* DIRECTIONS
Output the entries verbatim, including every line.

Items listed in a dataset:
========================================================================

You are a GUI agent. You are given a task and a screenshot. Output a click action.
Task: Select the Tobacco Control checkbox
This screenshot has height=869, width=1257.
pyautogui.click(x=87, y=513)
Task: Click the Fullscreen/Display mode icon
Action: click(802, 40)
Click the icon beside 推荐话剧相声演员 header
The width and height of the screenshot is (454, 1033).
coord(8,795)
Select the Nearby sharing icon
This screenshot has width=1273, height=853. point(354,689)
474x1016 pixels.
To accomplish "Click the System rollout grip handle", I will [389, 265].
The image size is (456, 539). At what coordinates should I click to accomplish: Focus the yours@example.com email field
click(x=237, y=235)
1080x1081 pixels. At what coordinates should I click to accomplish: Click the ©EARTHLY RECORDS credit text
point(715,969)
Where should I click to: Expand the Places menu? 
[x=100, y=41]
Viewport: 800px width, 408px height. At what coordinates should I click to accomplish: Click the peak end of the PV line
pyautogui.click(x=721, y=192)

========================================================================

* FINISHED TASK
You are a GUI agent. You are given a task and a screenshot. Output a click action.
Task: Select the Tobacco Control checkbox
This screenshot has height=869, width=1257.
pyautogui.click(x=87, y=513)
Task: Click the Fullscreen/Display mode icon
Action: click(802, 40)
Click the icon beside 推荐话剧相声演员 header
The width and height of the screenshot is (454, 1033).
coord(8,795)
Select the Nearby sharing icon
This screenshot has width=1273, height=853. point(354,689)
474x1016 pixels.
To accomplish "Click the System rollout grip handle", I will [389, 265].
The image size is (456, 539). At what coordinates should I click to accomplish: Focus the yours@example.com email field
click(x=237, y=235)
1080x1081 pixels. At what coordinates should I click to accomplish: Click the ©EARTHLY RECORDS credit text
point(715,969)
Where should I click to: Expand the Places menu? 
[x=100, y=41]
Viewport: 800px width, 408px height. At what coordinates should I click to accomplish: Click the peak end of the PV line
pyautogui.click(x=721, y=192)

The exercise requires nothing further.